* Data records
▼

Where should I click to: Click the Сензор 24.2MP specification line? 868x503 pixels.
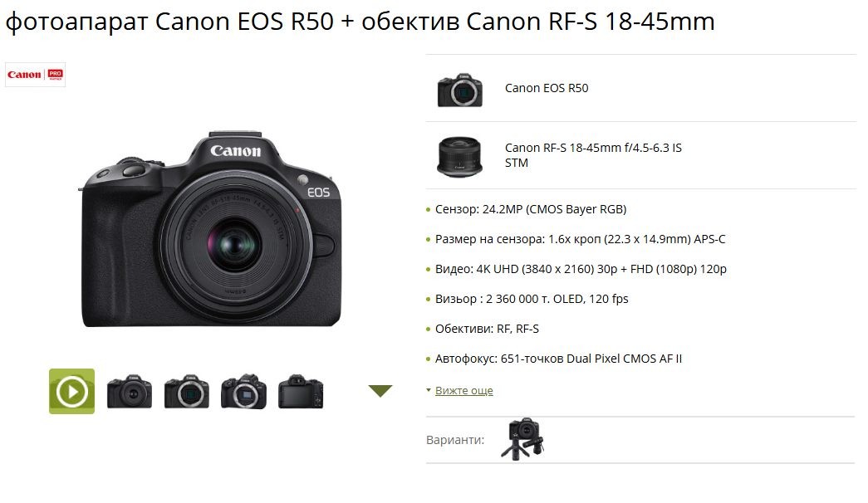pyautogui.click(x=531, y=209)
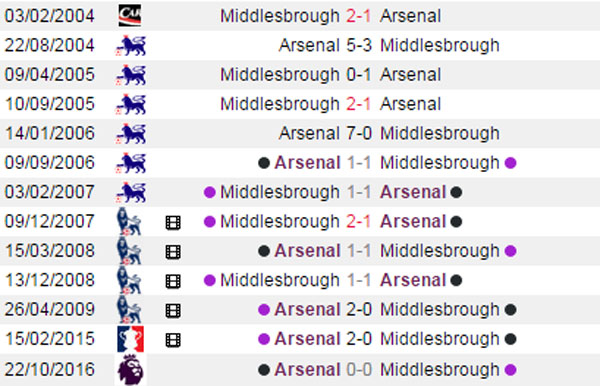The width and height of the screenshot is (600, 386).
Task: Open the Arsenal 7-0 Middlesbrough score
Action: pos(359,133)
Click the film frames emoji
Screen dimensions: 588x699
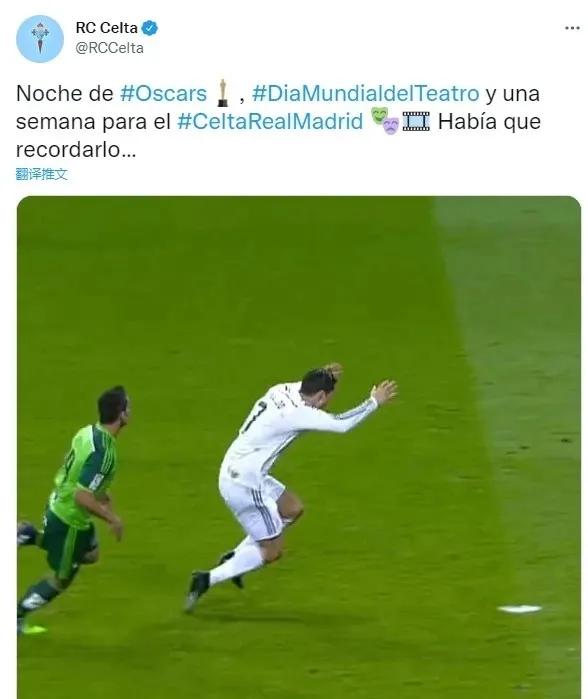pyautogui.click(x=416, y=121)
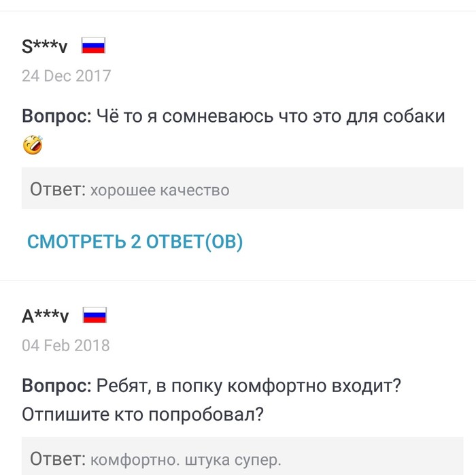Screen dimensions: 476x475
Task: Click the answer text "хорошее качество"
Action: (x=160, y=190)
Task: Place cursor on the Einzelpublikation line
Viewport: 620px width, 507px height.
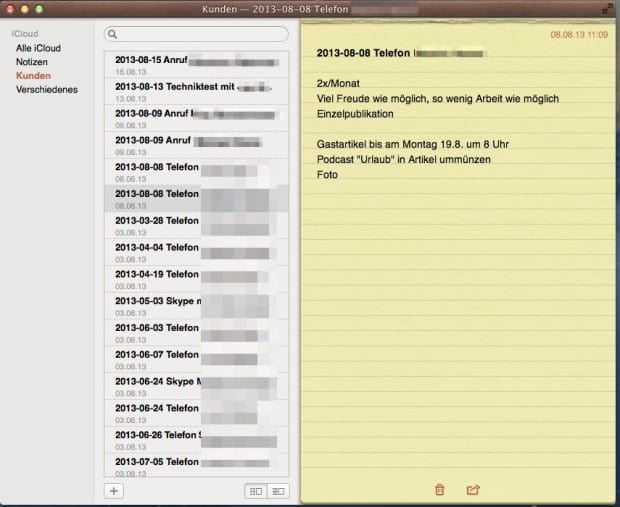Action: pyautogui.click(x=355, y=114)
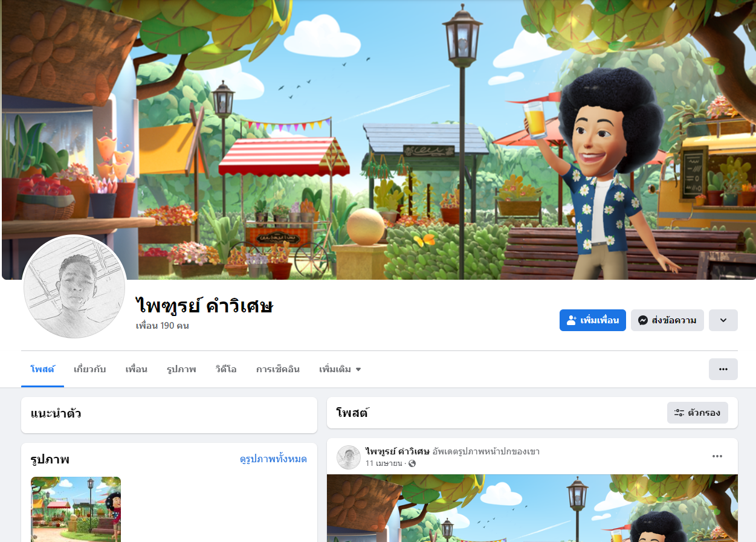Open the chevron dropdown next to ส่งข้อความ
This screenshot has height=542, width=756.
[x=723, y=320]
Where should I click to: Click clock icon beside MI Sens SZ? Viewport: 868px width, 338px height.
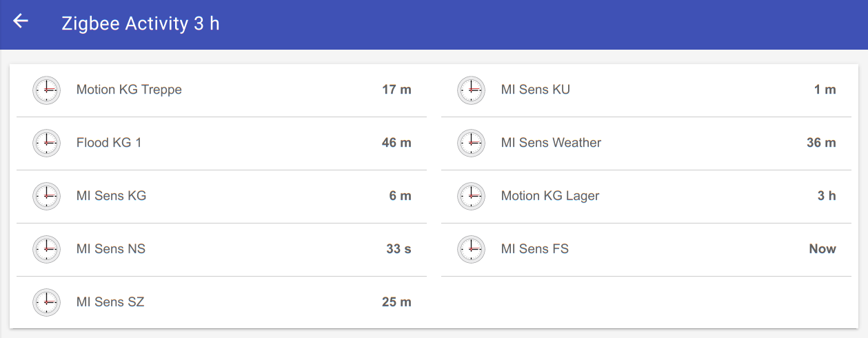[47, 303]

▲

* The task
Produce a verbatim transcription of every line in the listing, images omitted.

* Response
Where should I click to: Click the Сензор 24.2MP specification line? 868x503 pixels.
pyautogui.click(x=531, y=209)
The width and height of the screenshot is (600, 386).
Task: Open the Arsenal 7-0 Middlesbrough score
Action: pos(359,133)
Click the film frames emoji
Screen dimensions: 588x699
pyautogui.click(x=416, y=121)
Screen dimensions: 476x475
Task: Click the answer text "хорошее качество"
Action: (x=160, y=190)
Task: Place cursor on the Einzelpublikation line
Viewport: 620px width, 507px height.
Action: pyautogui.click(x=355, y=114)
Open the chevron dropdown next to ส่งข้อความ
This screenshot has height=542, width=756.
[x=723, y=320]
Where should I click to: Click clock icon beside MI Sens SZ? Viewport: 868px width, 338px height.
[47, 303]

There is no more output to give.